____ Page text

What Are The Romance Languages?

Deciding what’s a “language” and what’s a “dialect” is a tricky business, because languages really exist on a spectrum, rather than in separate boxes. Therefore, there isn’t full agreement as to exactly how many Romance languages there are. Ethnologue breaks the Romance languages down into 44 different languages. The most spoken Romance languages are Spanish, French, Portuguese, Italian and Romanian, which combined are spoken by over 90 percent of those who speak a Romance language. The full list of Romance languages is pretty long: Aragonese, Aromanian, Asturian, Arpitan, Catalan, Corsican, Emilian, Extremaduran, Fala, French, Cajun French, Friulian, Galician, Istriot, Italian, Jèrriais, Judeo-Italian, Ladin, Ladino, Ligurian, Lombard, Minderico, Mirandese, Napoletano-Calabrese, Occitan, Picard, Piedmontese, Portuguese, Romagnol, Romanian, Istro Romanian, Megleno Romanian, Romansh, Campidanese Sardinian, Gallurese Sardinian, Logudorese Sardinian, Sassarese Sardinian, Shuadit, Sicilian, Spanish, Charapa Spanish, Venetian, Walloon and Zarphatic. And those are just the languages that are still around today.

How Many People Speak A Romance Language?

Getting an exact count of how many people speak a Romance language is a tad difficult. If you tally together the population of every Romance language, you get 1.2 billion speakers in the world. This doesn’t take into account that there’s overlap in these populations, however. There are many, many multilingual people in Europe, so this inflates the numbers a bit. If you only count the top five languages by user, however, the number is still over 1.1 billion, so it’s a pretty safe bet that about one-seventh of the population alive today speaks a Romance language.

Why Are They Called Romance Languages?

________

## Complete the following
• A. Name the five Romance languages that the Romance languages passage identifies as the most spoken.
• B. Answer these from the Romance languages passage:
(i) How many Romance languages does Ethnologue recognize?
(ii) What total number of speakers results from adding together the population of every Romance language?
(iii) Roughly what fraction of people alive today speak a Romance language?
• C. Carry on the Romance languages passage from its final line.
The listing that comes after this passage isn't needed here.

____ Material provided

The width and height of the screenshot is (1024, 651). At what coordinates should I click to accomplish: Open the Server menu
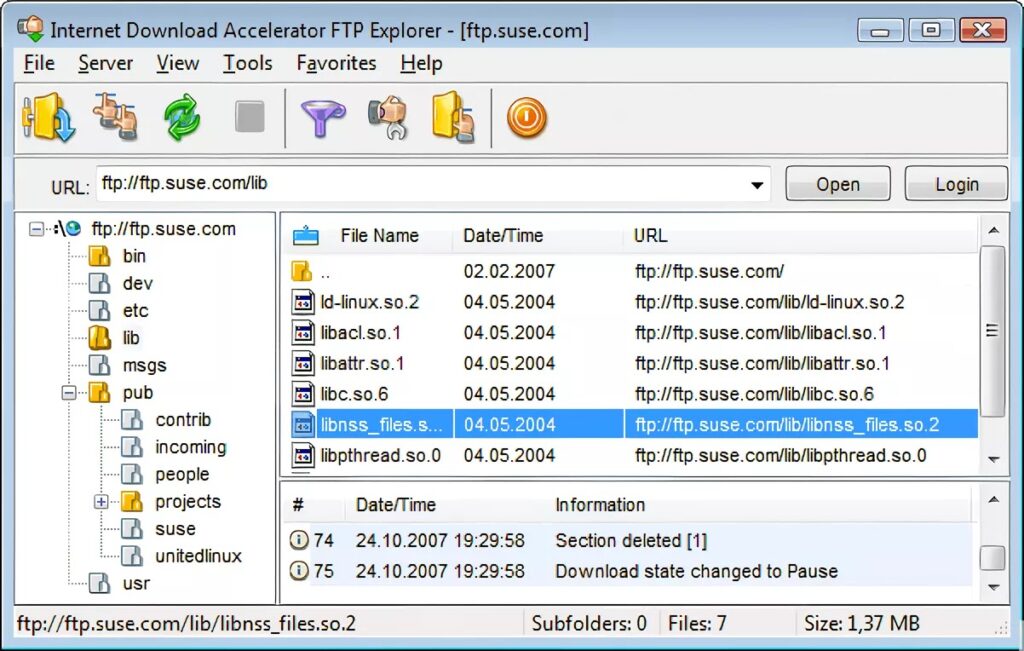click(105, 63)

________

## Responses for each task
• A. Spanish, French, Portuguese, Italian, Romanian

• B.
(i) 44
(ii) 1.2 billion
(iii) About one-seventh

• C.
The word “romance” — with both a capital and a lower-case “r” — has a lot of meanings in English. Like me, you might have thought at one point that they were called Romance languages because they’re the most romantic languages. The root of the word “romance,” however, goes back to the Latin rōmānicus, which meant “Roman.” The language of Rome was Latin, and all of the Romance languages are descended from Vulgar Latin, so the name fits.

Where Do The Romance Languages Come From?

The one factor that unites all of the Romance languages is that they’re all evolved from Vulgar Latin. Like “Romance,” the word “Vulgar” here doesn’t mean what you’d normally think when you hear “vulgar.” It comes from the Latin vulgus, meaning “common people,” and so Vulgar Latin refers to the many dialects of Latin spoken by regular people. This contrasts with Classical Latin, which was the standardized version of the language that is still used in certain religious and scientific contexts today (though arguably, it’s a dead language). Because of the expansiveness of the Roman Empire, Vulgar Latin was spoken all across Europe in the first few centuries CE. While the governmental empire began to collapse in the 5th century, the language was still spread all around the continent. As the communities started to close off from each other and individual kingdoms sprang up, the languages drifted apart and started sounding more distinct.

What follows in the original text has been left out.